- Aufgabenstellung 1 -
In welchem Jahr gab es laut dem Textabschnitt zum Bundeshaushalt zuletzt einen ausgeglichenen Bundesetat ohne neue Kredite?
- Aufgabenstellung 2 -
Schreibe den Textabschnitt über Steinbrücks Haushaltspläne im Anschluss an seinen letzten Satz weiter.

- Textabschnitt -

Nach vier Jahrzehnten ungebremster Schuldenpolitik steuert der Bund Kreisen zufolge auf eine Trendwende zu: Finanzminister Peer Steinbrück (SPD) will deutlich weniger neue Kredite aufnehmen und die Neuverschuldung bis spätestens 2011 auf Null drücken und dann erstmals wieder Überschüsse erzielen. Statt der ursprünglich geplanten 83,5 Milliarden Euro neuer Schulden sind in den kommenden vier Jahren weitere Kredite von insgesamt 29,4 Milliarden geplant. Das geht aus dem am Sonntag bekannt gewordenen Entwurf für den Bundestat 2008 und die Finanzplanung bis 2011 hervor.
Einen ausgeglichenen Bundesetat ohne neue Kredite gab es zuletzt 1969. Die Pläne sollen an diesem Mittwoch vom Kabinett beschlossen werden. "Damit wird (...) ein Meilenstein erreicht: Die Neuverschuldung des Bundes wird nicht nur verringert, sie wird beendet", heißt es in dem Entwurf. Mit einem Teil des Überschusses soll der Schuldenberg des Bundes von rund 900 Milliarden Euro dann von 2011 an abgebaut werden. Möglich wird dies durch weitere Steuermehreinnahmen, die aus Sicht Steinbrücks mit fast 92 Milliarden Euro noch üppiger ausfallen könnten als zuletzt erwartet.
SCHNELLERER SCHULDENABBAU NICHT MACHBAR
Ein von Haushaltspolitikern und Ökonomen geforderter schnellerer Schuldenabbau sei aber nicht machbar auf Grund zusätzlicher Milliarden-Belastungen durch Koalitionsbeschlüsse sowie neuer Ausgaben, hieß es in Regierungskreisen. "Daher ist es nicht möglich, größere Schritte zu machen oder schneller bei Null zu landen." Einen ausgeglichenen Bundesetat schon im Wahljahr 2009 hatte Steinbrück zuletzt aber als nicht "so schlecht für die Republik" bezeichnet.

- Datensatzinhalt -

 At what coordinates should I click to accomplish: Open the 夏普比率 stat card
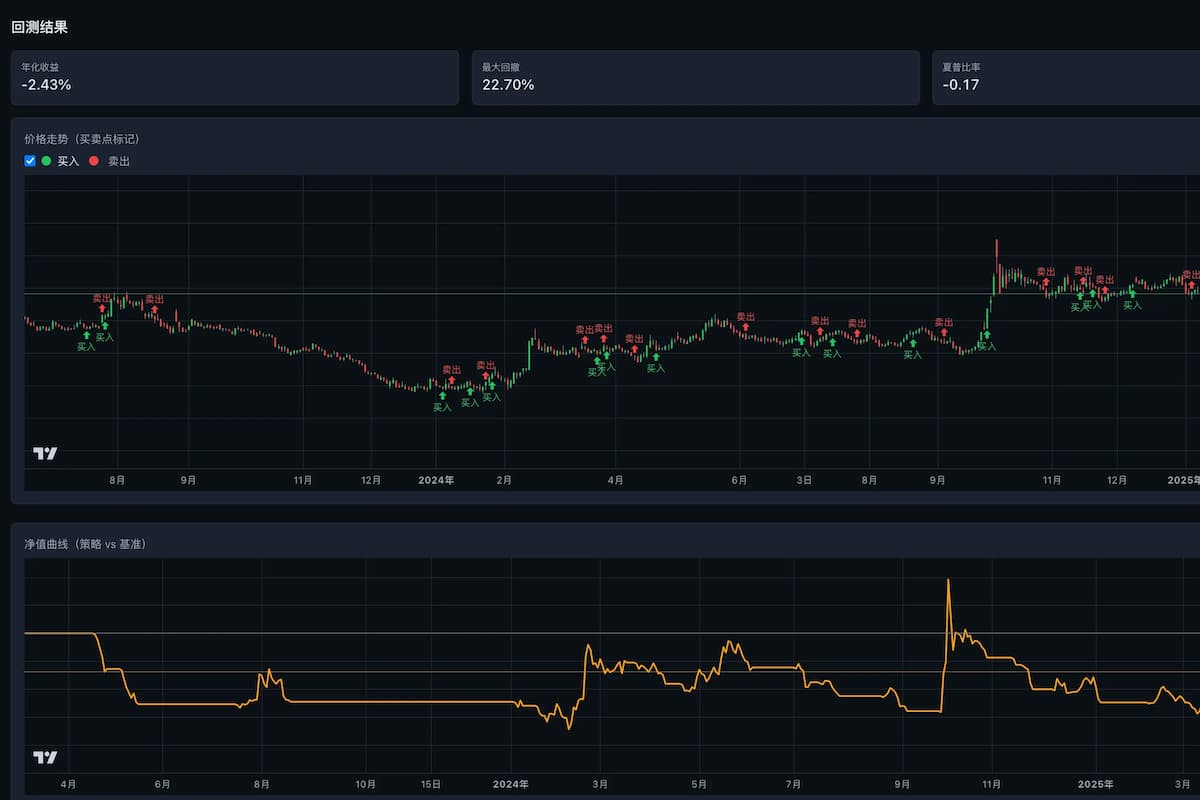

- Endgültige Antwort 1 -
1969.

- Endgültige Antwort 2 -
Von den Steuermehreinnahmen sollen mehr als 54 Milliarden Euro in den Abbau der Neuverschuldung fließen. Diese soll im nächsten Jahr auf 12,9 Milliarden Euro sinken und bis 2010 auf sechs Milliarden. Dank der dramatischen Einnahmeverbesserung könne auch der jährlich steigende Zuschuss zur Gesetzlichen Krankenversicherung aufgefangen werden, der sich bis 2011 auf 19 Milliarden Euro summiert.
ZUSÄTZLICHE AUSGABENWÜNSCHE AUF 9,7 MILLIARDEN EURO BEGRENZT
Abgeschafft werden soll der umstrittene Aussteuerungsbetrag, den die Bundesagentur für Arbeit (BA) als "Strafsteuer" für nicht vermittelte Langzeitarbeitslose zahlen muss. Er soll von 2008 an aber ersetzt werden durch eine neue Leistung der BA an den Bundeshaushalt, einen so genannten Eingliederungsbeitrag. Dem Bund geht es um eine "faire Lastenverteilung". Die BA soll von 2008 an verpflichtet werden, sich sowohl an den Kosten für Leistungen zur Eingliederung in Arbeit zu beteiligen als auch an den Verwaltungskosten. In Regierungskreisen hofft man, dass das Instrument mit jährlich unterstellten Einnahmen von fünf Milliarden Euro effizienter ist.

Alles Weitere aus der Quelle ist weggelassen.